At the 5% significance level: - Population is not significant, as its p-value is 0.4352, which is greater than 0.05. - Zone is significant, as its p-value is 0.0392, which is less than 0.05. - The interaction term is not significant, as its p-value is 0.9755, which is much greater than 0.05. The adjusted R-squared of the model is 0.4786, meaning that about 47.86% of the variability in incidents is explained by the model after accounting for the number of predictors. This suggests a moderate fit, although adding the interaction term does not improve significance.
Let us now run a model where the only feature is the interaction term.
reg.fit4<-lm(regression1$incidents~interaction)
summary(reg.fit4)
Call:
lm(formula = regression1$incidents ~ interaction)
Residuals:
Min 1Q Median 3Q Max
-650.28 -301.09 -83.71 123.23 1103.76
Coefficients:
Estimate Std. Error t value Pr(>|t|)
(Intercept) 4.951e+02 1.320e+02 3.751 0.00215 **
interaction 1.389e-04 4.737e-05 2.932 0.01093 *
---
Signif. codes: 0 ‘***’ 0.001 ‘**’ 0.01 ‘*’ 0.05 ‘.’ 0.1 ‘ ’ 1
Residual standard error: 451.9 on 14 degrees of freedom
Multiple R-squared: 0.3804, Adjusted R-squared: 0.3361
F-statistic: 8.595 on 1 and 14 DF, p-value: 0.01093
Is the interaction term significant at a 5% significance level? What is the adjusted-R squared of the model?
At the 5% significance level, the interaction term is significant because its p-value is 0.01093 which is less than 0.05. The adjusted R-squared value of the model is 0.3361, meaning that about 33.61% of the variability in incidents is explained by the model after accounting for the number of predictors.

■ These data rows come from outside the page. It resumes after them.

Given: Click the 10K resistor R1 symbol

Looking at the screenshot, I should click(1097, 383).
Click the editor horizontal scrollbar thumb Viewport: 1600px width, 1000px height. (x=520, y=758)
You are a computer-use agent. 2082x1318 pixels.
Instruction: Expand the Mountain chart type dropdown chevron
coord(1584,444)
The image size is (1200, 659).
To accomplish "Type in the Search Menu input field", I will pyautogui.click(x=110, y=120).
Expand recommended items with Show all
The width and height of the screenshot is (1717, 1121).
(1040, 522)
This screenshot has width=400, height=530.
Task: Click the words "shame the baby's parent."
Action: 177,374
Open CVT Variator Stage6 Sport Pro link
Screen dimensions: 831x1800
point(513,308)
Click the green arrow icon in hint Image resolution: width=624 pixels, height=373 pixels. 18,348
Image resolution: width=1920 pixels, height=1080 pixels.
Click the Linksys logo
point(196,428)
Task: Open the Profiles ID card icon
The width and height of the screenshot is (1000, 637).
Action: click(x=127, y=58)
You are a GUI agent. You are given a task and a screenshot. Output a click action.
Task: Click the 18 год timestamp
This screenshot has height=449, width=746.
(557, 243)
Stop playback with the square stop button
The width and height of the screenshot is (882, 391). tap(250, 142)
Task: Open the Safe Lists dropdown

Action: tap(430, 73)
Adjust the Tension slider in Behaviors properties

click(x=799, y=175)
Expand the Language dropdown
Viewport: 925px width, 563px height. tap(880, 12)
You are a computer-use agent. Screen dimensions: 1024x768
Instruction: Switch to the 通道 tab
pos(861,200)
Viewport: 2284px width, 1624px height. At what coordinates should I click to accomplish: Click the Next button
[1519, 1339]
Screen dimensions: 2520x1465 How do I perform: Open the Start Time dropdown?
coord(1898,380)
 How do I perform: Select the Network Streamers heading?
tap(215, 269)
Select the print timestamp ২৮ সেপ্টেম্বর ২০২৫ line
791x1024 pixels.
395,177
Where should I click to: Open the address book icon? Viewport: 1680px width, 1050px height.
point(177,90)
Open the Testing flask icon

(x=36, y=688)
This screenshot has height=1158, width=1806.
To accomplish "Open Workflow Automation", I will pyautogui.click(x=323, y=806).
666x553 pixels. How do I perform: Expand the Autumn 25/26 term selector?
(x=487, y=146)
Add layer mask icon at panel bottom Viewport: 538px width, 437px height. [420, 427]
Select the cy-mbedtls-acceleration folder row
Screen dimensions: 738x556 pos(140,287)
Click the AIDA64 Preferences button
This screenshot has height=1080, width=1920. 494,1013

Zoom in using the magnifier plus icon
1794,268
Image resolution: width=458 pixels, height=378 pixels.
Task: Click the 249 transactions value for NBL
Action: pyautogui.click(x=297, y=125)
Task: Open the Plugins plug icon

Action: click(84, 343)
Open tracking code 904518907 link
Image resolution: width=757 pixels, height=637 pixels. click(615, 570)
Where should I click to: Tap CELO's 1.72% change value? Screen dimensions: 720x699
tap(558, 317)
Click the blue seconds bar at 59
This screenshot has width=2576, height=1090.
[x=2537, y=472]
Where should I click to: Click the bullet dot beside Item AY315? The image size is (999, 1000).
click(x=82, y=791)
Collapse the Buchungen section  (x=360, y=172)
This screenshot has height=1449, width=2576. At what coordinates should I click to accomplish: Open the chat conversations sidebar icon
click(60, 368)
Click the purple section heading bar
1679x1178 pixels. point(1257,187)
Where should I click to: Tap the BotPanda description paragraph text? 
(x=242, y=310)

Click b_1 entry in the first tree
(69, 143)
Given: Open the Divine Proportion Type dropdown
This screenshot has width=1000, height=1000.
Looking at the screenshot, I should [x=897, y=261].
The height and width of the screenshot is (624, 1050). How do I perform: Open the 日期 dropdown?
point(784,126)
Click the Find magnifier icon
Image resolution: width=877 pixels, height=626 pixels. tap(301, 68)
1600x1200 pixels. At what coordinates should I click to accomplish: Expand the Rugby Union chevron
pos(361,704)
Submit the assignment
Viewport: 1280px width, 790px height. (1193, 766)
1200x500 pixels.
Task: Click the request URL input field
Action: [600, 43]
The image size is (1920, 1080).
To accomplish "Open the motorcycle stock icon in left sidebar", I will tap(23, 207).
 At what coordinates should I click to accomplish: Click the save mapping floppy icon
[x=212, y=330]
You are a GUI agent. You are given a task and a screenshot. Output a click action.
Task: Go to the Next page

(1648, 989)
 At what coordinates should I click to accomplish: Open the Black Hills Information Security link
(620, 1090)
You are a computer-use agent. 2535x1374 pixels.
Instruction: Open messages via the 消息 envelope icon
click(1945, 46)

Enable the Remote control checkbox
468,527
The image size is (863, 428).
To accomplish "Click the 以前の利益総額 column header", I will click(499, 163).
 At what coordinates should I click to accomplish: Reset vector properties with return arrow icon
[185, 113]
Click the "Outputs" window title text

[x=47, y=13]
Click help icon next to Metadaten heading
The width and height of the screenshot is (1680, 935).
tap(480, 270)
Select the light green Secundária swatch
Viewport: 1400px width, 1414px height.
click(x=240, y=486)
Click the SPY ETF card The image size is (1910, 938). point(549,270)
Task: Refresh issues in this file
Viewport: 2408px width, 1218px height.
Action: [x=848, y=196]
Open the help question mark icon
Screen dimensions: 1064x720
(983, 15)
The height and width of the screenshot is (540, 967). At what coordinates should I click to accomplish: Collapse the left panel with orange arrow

Which of the models run above would you choose to make predictions? Why??
Model 2 (reg.fit2) would be the best choice for making predictions. This model includes both zone and population as predictors, with zone being statistically significant at the 5% significance level. It also has the highest adjusted R-squared value (0.5186) among all models, indicating a better fit to the data. Furthermore, the overall model is statistically significant (p-value = 0.003404), meaning it provides a more reliable framework for predicting incidents compared to the other models, where key predictors were not significant.